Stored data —
______
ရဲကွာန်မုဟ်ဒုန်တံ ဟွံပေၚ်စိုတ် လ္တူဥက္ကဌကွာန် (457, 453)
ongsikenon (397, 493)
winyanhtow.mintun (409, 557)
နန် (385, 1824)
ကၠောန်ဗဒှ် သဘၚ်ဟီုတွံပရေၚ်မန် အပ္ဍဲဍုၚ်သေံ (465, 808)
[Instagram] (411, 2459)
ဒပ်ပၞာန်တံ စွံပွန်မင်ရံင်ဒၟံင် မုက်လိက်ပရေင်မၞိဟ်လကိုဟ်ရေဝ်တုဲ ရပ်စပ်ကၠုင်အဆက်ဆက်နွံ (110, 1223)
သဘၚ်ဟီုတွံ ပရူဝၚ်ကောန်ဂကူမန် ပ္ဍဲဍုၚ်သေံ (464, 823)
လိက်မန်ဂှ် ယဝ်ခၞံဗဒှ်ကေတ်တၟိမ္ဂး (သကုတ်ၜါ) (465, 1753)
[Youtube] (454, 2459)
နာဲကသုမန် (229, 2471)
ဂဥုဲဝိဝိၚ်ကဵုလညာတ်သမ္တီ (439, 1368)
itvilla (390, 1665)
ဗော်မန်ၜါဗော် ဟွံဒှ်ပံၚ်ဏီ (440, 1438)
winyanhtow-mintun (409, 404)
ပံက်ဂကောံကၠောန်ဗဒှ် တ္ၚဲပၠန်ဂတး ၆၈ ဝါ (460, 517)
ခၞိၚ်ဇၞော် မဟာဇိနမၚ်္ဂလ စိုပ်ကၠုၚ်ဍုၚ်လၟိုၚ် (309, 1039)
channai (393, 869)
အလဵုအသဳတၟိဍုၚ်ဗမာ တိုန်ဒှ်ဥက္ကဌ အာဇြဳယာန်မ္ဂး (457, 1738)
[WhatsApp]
______
INSTRUCTIONS FOR THE TASK —
Reply with the complete data above, every character as it stands.

OUTPUT OF THE EXERCISE —
ရဲကွာန်မုဟ်ဒုန်တံ ဟွံပေၚ်စိုတ် လ္တူဥက္ကဌကွာန် (457, 453)
ongsikenon (397, 493)
winyanhtow.mintun (409, 557)
နန် (385, 1824)
ကၠောန်ဗဒှ် သဘၚ်ဟီုတွံပရေၚ်မန် အပ္ဍဲဍုၚ်သေံ (465, 808)
[Instagram] (411, 2459)
ဒပ်ပၞာန်တံ စွံပွန်မင်ရံင်ဒၟံင် မုက်လိက်ပရေင်မၞိဟ်လကိုဟ်ရေဝ်တုဲ ရပ်စပ်ကၠုင်အဆက်ဆက်နွံ (110, 1223)
သဘၚ်ဟီုတွံ ပရူဝၚ်ကောန်ဂကူမန် ပ္ဍဲဍုၚ်သေံ (464, 823)
လိက်မန်ဂှ် ယဝ်ခၞံဗဒှ်ကေတ်တၟိမ္ဂး (သကုတ်ၜါ) (465, 1753)
[Youtube] (454, 2459)
နာဲကသုမန် (229, 2471)
ဂဥုဲဝိဝိၚ်ကဵုလညာတ်သမ္တီ (439, 1368)
itvilla (390, 1665)
ဗော်မန်ၜါဗော် ဟွံဒှ်ပံၚ်ဏီ (440, 1438)
winyanhtow-mintun (409, 404)
ပံက်ဂကောံကၠောန်ဗဒှ် တ္ၚဲပၠန်ဂတး ၆၈ ဝါ (460, 517)
ခၞိၚ်ဇၞော် မဟာဇိနမၚ်္ဂလ စိုပ်ကၠုၚ်ဍုၚ်လၟိုၚ် (309, 1039)
channai (393, 869)
အလဵုအသဳတၟိဍုၚ်ဗမာ တိုန်ဒှ်ဥက္ကဌ အာဇြဳယာန်မ္ဂး (457, 1738)
[WhatsApp]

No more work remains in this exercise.